A fall line (or fall zone) is the area where an upland region and a coastal plain meet and is typically prominent where rivers cross it, with resulting rapids or waterfalls. The uplands are relatively hard crystalline basement rock, and the coastal plain is softer sedimentary rock. A fall line often will recede upstream as the river cuts out the uphill dense material,  forming "c"-shaped waterfalls and exposing bedrock shoals. Because of these features, riverboats typically cannot travel any farther inland without portaging, unless locks are built.  The rapid change in elevation of the water and resulting energy release make the fall line a good location for water mills, grist mills, and sawmills.  Seeking a head of navigation with a ready supply of water power, people have long made settlements where rivers cross a fall line.

Geography

The slope of fall zones on rivers played a role in settlement patterns. For example, the fall line represents the inland limit of navigation on many rivers.  As such, many fall line cities grew around transferring people and goods between land-based and water-based transportation at this point.

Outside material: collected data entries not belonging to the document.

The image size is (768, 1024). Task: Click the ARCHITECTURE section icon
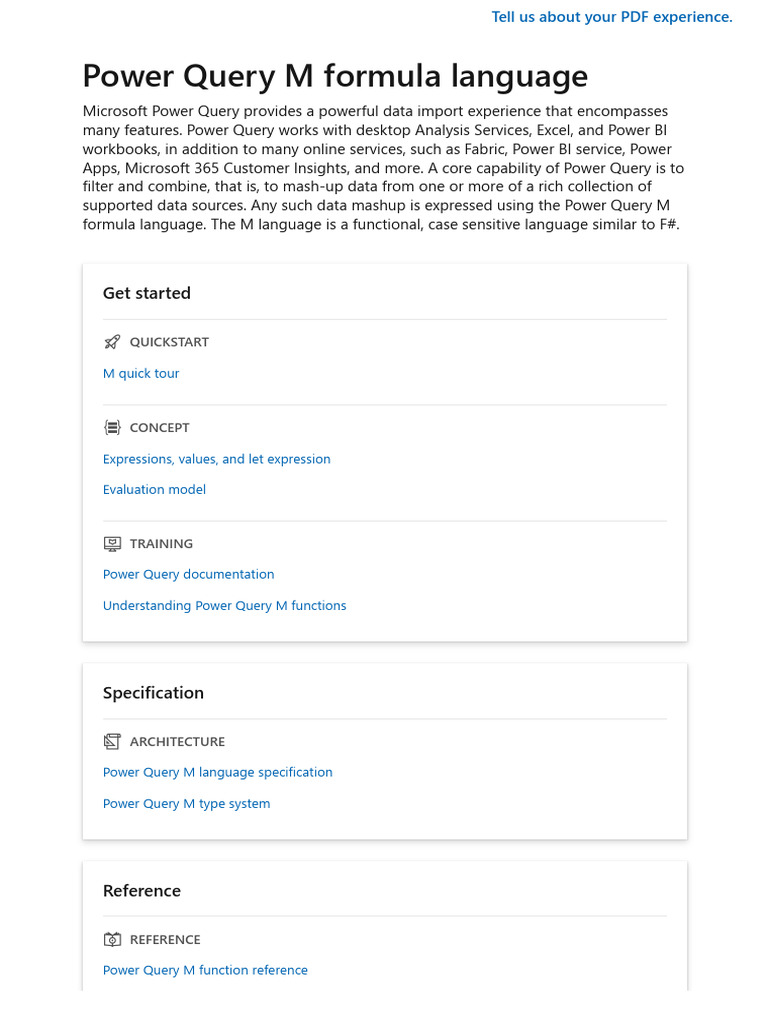(x=112, y=742)
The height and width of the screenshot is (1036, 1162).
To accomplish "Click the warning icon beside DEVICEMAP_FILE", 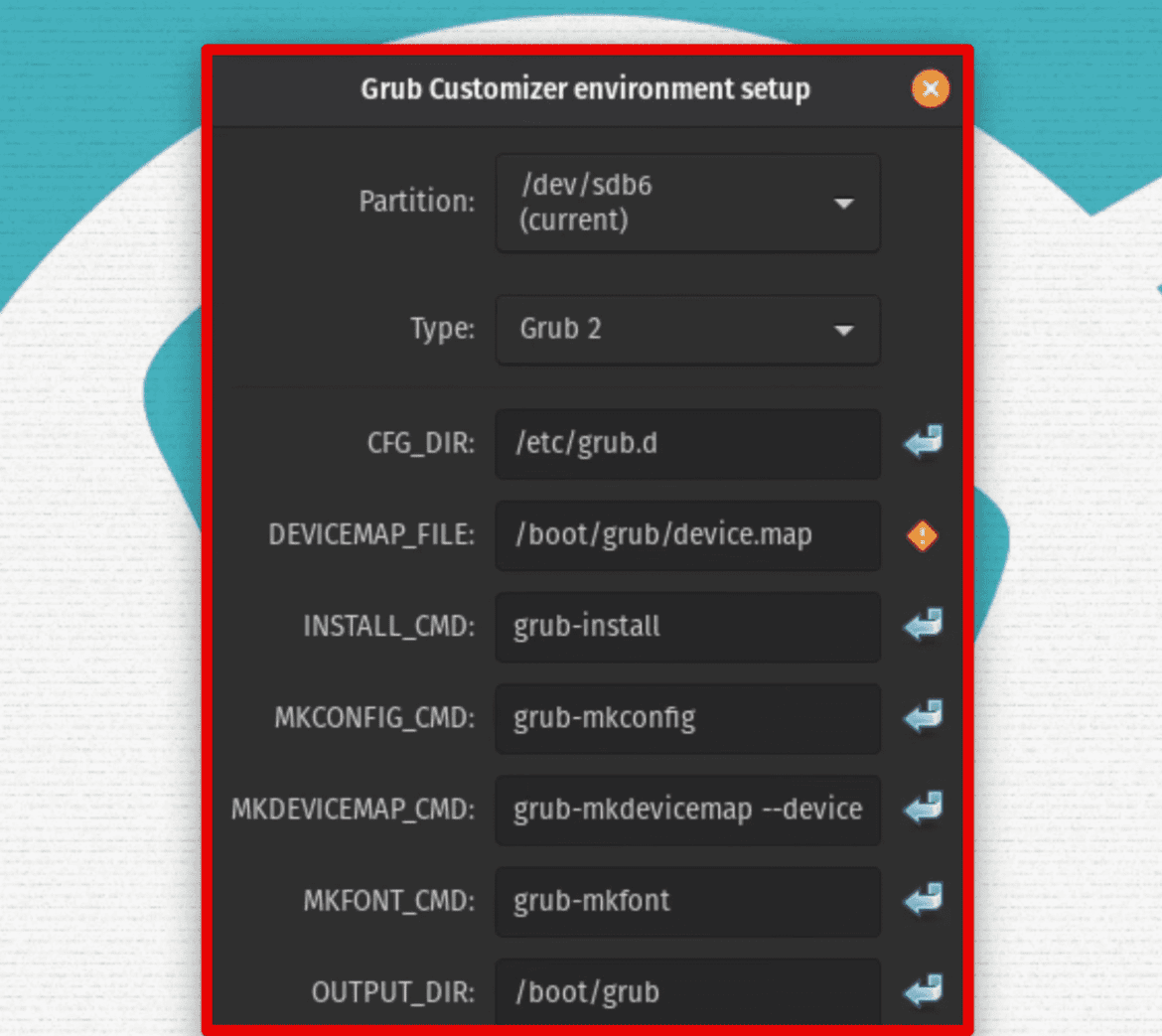I will [x=922, y=535].
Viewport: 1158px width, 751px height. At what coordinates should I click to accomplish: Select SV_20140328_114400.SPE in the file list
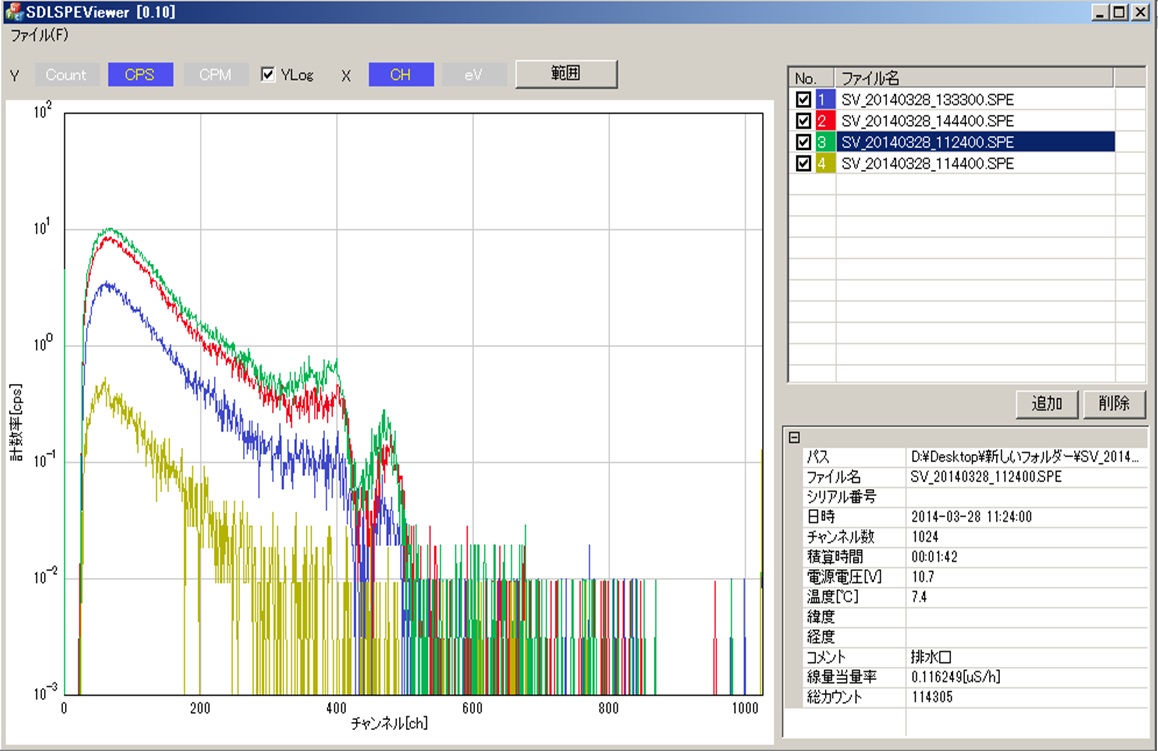click(x=927, y=164)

Atlantic Seaboard Fall Line

The Atlantic Seaboard Fall Line, or Fall Zone, is a  escarpment where the Piedmont and Atlantic Coastal Plain meet in the eastern United States. Much of the Atlantic Seaboard fall line passes through areas where no evidence of faulting is present.

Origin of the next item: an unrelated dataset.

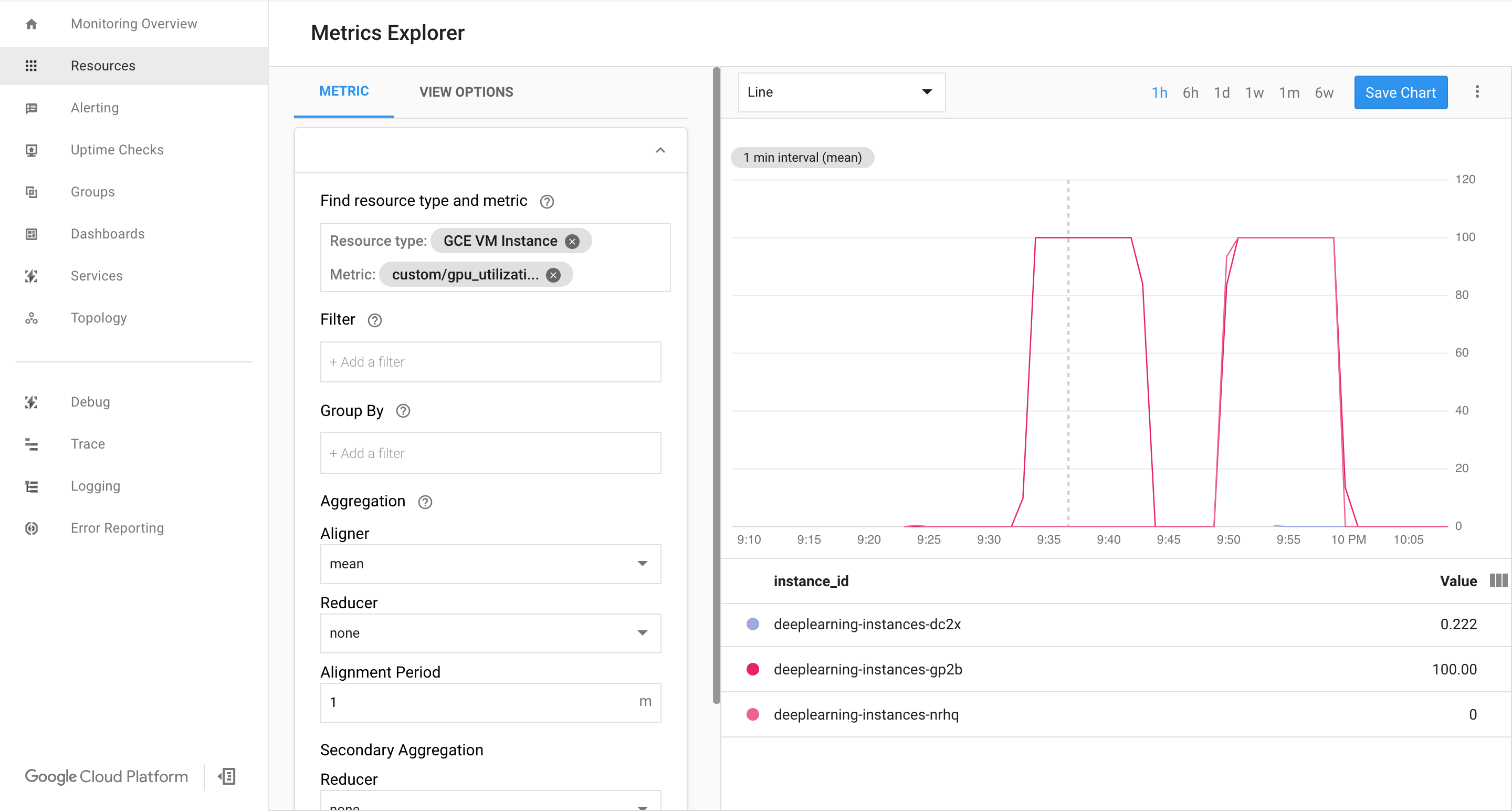
Task: Click the Debug icon in sidebar
Action: tap(31, 402)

The fall line marks the geologic boundary of hard metamorphosed terrain—the product of the Taconic orogeny—and the sandy, relatively flat outwash plain of the upper continental shelf, formed of unconsolidated Cretaceous and Tertiary sediments. Examples of the Fall Zone include the Potomac River's Little Falls and the rapids in Richmond, Virginia, where the James River falls across a series of rapids down to the tidal estuary of the James River. Columbia, South Carolina is similar as well with the Congaree River.

Before navigation improvements such as locks, the fall line was often the head of navigation on rivers due to rapids and waterfalls, such as the Little Falls of the Potomac River. Numerous cities were founded at the intersection of rivers and the fall line. U.S. Route 1 links many of the fall line cities.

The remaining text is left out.